Helena usava uma saia longa e fluida, e quando eu virei para me servir de um copo d'água, ela se encostou em mim. "Estou com saudade", sussurrou ela, seu hálito quente em meu pescoço.
Seu traseiro se pressionou contra minha virilha, e meu pau respondeu imediatamente. "Elas estão aí", eu protestei, minha voz baixa.
"Então seja silencioso", disse ela, e sua mão se moveu para trás, encontrando meu pau duro através da calça.
Ela se inclinou para a frente, apoiando as mãos no balcão, e levantou a saia lentamente, revelando que não usava calcinha. Sua bunda nua me convidava, e eu não resisti.

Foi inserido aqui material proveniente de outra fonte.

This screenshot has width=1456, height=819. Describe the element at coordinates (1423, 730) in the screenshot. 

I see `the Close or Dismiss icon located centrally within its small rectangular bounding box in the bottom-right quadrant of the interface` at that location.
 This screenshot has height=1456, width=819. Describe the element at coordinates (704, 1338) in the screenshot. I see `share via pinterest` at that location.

Liberei meu pau, já duro, e entrei nela por trás, em um único movimento lento e silencioso. Ela gemeu, um som abafado que se perdeu no barulho da TV. "Garoto malvado", disse ela com cara de safada por eu ter metido no seu cú, comecei a me mover, um ritmo lento e profundo, cada golpe calculado para não fazer barulho, para não chamar a atenção. O perigo de sermos pegos por minhas irmãs, a poucos metros de distância, só aumentava a intensidade do momento.
"Meu filho...", sussurrou ela, e eu a fodei ali, na cozinha, enquanto o cheiro do alimento se misturava ao cheiro do nosso sexo, até que ambos gozamos em silêncio, nossos corpos tremendo de prazer e adrenalina.
Mas o segredo, por mais excitante que fosse, não podia durar para sempre. A tensão crescia, a necessidade de uma resolução se tornava mais forte a cada dia. E foi Angela quem tomou a iniciativa.
Certa noite, após um de nossos encontros, ela se sentou na cama, o rosto sério. "Nós não podemos continuar assim", disse ela, olhando para mim e para Helena. "Escondidos, como se estivéssemos fazendo algo errado."
Helena e eu nos olhamos, um silêncio pesado passando entre nós.
"Eu amo você, Helena", continuou Angela, pegando a mão de minha mãe. "E eu amo o Rafael. Mas não quero mais ser sua amante secreta. Quero mais."
Ela se virou para mim. "E você, Rafael. Você é um homem agora. Não pode viver à sombra de nós duas para sempre."
Helena suspirou. "O que você está sugerindo, Angela?"
"Eu estou sugerindo que paremos de nos esconder", disse Angela, sua voz firme. "Eu vou assumir nosso romance. Eu vou me mudar para cá. Vamos ser uma família. E se as pessoas não gostarem, que se danem."
Ela se virou para mim. "E você, meu amor. Você continuará sendo nosso amante, mas também será nosso sobrinho, o filho de Helena, o garoto que mora com sua mãe e sua... tia."
A ideia era ousada, quase louca, mas também fazia um sentido estranho. Era uma solução para nosso dilema, uma forma de nos unirmos publicamente, mantendo nosso segredo no âmago de nossa nova estrutura familiar.
Helena olhou para mim, seus olhos azuis cheios de perguntas. "E você, Rafael? O que você acha?"
Eu olhei para as duas mulheres, as duas mulheres que eu amava, as duas mulheres que me deram prazer e propósito. A ideia de ser o "amante oculto" delas, de continuar nosso jogo sob um novo disfarce, era incrivelmente excitante.
"Eu acho que é a melhor ideia que já tivemos", disse eu, e um sorriso se formou em meu rosto. "Vamos fazer isso."
E assim foi feito. Algumas semanas depois, Angela anunciou a suas amigas e conhecidos que estava se mudando para Casa de Helena e que elas estavam namorando, algumas se afastaram achando um absurdo, mas a maioria achou ótimo para as duas que estavam solteiras. Minhas irmãs estranharam em um primeiro momento, mas como gostavam muito de Angela, no final acabaram achando bom mesmo porque a Angela era mais “jovem” que Helena, gostava mais dos programas delas. E eu na minha posição de rei, não podia ter uma vida melhor com duas rainhas a minha disposição.